Yeah, I’m familiar with the work of Kahneman and Tversky. Familiar with some of the Bayesian rebuttals of their work, too. (To clarify, some of their claims have Bayesian rebuttals – I am not saying all do.)
I don’t expect the repeated Prisoner’s Dilemma model of trade wars to be entirely accurate, but it’s a common, somewhat descriptive model. It shouldn’t have been lost on you that my OP wasn’t treating FiveThirtyEight’s simulation as the gospel truth.
Interesting the level of criticism directed toward Trump’s efforts to get better deals in foreign trade compared to the quiescence towards the extremely corrupt relations between our domestic government and big business.
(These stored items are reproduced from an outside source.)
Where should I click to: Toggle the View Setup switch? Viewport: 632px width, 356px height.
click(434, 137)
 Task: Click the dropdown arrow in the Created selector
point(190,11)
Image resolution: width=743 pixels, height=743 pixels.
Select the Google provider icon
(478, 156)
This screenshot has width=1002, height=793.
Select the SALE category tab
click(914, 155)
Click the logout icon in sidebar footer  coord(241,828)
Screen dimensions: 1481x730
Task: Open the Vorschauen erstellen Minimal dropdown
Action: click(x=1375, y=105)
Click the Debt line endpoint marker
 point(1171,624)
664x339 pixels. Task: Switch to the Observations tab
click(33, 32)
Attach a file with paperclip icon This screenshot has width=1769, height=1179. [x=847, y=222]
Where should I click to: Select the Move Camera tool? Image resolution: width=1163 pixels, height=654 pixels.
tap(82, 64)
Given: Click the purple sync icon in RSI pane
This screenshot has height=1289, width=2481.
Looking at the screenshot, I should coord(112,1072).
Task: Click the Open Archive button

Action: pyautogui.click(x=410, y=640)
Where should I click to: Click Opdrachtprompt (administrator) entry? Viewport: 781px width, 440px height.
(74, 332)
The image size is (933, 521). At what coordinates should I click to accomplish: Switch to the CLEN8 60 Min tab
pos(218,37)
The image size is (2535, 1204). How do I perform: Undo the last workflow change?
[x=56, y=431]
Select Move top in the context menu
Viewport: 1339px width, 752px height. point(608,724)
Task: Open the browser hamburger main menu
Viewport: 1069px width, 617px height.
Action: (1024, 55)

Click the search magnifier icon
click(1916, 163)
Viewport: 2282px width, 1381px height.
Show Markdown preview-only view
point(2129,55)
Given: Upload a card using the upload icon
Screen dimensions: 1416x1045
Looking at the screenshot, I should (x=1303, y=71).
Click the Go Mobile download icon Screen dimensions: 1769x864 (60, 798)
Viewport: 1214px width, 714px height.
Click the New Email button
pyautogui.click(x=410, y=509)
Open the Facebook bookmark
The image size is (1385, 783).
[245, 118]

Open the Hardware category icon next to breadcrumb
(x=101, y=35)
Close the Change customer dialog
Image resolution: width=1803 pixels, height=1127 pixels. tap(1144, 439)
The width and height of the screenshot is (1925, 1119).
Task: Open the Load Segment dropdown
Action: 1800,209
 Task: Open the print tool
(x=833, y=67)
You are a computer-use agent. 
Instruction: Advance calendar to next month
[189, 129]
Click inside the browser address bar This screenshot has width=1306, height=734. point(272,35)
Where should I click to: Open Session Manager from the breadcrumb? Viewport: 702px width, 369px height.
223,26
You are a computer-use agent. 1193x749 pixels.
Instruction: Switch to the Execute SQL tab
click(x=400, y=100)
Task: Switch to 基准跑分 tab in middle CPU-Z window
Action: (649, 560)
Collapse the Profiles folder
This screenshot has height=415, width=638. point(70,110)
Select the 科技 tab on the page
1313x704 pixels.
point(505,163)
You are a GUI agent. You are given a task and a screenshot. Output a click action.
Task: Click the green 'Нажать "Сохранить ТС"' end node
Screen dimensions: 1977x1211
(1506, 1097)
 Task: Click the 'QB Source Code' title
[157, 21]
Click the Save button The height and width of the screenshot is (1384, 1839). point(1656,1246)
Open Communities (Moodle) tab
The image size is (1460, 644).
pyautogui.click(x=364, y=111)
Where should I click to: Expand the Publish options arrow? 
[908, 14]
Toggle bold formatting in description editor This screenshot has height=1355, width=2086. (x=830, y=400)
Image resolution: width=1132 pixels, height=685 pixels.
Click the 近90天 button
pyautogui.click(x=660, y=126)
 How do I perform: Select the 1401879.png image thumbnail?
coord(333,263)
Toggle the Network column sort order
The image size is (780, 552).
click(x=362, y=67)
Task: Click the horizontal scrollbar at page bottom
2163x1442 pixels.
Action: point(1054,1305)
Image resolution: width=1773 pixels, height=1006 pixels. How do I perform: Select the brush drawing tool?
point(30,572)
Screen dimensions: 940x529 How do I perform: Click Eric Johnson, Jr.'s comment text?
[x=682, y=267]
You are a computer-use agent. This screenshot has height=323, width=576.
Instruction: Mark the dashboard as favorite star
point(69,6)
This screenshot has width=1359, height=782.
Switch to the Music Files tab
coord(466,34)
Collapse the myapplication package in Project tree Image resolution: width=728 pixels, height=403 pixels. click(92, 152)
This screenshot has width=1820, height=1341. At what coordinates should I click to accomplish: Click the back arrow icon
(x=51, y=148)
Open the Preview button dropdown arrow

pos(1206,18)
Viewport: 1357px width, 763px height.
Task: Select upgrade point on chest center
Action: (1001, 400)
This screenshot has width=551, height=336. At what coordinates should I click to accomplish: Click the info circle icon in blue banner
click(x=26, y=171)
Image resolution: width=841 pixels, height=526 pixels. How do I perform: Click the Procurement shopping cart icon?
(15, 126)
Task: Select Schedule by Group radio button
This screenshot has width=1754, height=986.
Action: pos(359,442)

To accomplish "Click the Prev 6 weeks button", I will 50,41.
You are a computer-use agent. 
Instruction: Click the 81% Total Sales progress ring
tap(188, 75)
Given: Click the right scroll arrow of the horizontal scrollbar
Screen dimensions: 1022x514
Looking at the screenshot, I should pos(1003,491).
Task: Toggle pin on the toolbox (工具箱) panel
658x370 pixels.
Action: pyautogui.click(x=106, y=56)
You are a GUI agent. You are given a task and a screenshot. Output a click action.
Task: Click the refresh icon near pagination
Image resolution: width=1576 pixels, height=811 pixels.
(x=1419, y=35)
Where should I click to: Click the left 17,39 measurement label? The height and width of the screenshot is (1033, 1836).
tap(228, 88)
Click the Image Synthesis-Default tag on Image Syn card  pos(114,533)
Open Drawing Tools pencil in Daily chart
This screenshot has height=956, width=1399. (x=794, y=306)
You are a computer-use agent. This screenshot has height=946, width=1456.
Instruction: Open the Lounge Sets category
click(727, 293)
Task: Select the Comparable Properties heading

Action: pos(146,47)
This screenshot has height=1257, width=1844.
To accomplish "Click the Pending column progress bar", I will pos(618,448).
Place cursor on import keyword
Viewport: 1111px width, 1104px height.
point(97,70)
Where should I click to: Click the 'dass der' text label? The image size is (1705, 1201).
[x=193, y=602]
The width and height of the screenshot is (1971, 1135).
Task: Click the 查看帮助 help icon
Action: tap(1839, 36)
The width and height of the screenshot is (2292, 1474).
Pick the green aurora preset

Yeah these things don’t take into account power dynamics, etc.
Perhaps the idea is that America is cooperating and china is only sort of cooperating. So they are a greedy player and are getting something of an unfair gain from the non cooperation part. So in order to promote their full cooperation, it has become necessary to also cooperate less. So their payouts are going down as our noncooperation reduces their payouts and ours. So this is the cold part.
So now strategy kicks in. Does china think that they can retaliate to the retaliation and return to the status quo? Do they have the power or excess resources in order to force the status quo of a greedy outcome? This is pretty credibly what they are communicating. They don’t think they have to play ball, and that we need them more than they need us.
Trump is probably thinking that given the social structure of china, that he has the power to get china to step a bit farther away from their greedy strategy.
So its a game of chicken, and who will blink first. I think we do, but on the flip side, China has a lady shortage, and no food and no sex is not a good way to keep a large number of young men satisfied with life, so things like making soybeans and rice more expensive is going to hurt the chinese peasantry more than US farmers need a reliable cash crop in a rotation. At the same time Trump is politically vulnerable, and if they can outlast him, they will get the normal naive always cooperate government bureaucrat, and will have taken the top spot on the global superpower list.
A friend of mine off Ricochet made a similar comment – that it’s more like a game of Chicken than Prisoner’s Dilemma.
Though Chicken is an imperfect analogy, too.
@bloodthirstyneocon wrote on my wall,
We’ll keep our fingers crossed and find out!
You mean how a subset of people who would be completely outraged at corrupt relations between the federal government and big business, suddenly stop being outraged just because a transaction occurs across an internatioal border?
Yes, it’s a maddening double standard, along with the same one where increased taxes are evil unless they’re called a “tariff”, in which case they become part of the vital national interest. As if when WWIII finally arrives, we’ll need a domestic steel industry to hire Rosie the Riveter to make Shermans all over again, instead of realizing that we’ll never reach that point before a nuclear exchange occurs.
Tariffs are subsidies.
Remember when raising taxes to prop up failing businesses was a bad thing?
What I found is that the worst option was to be the “coin-flipper” – 50% friendly and 0% on everything else. If your friendliness is random and the other player is even a little bit vindictive, you get screwed. I found 100% friendly and imitation, with some small % for vindictive worked the best against the other types.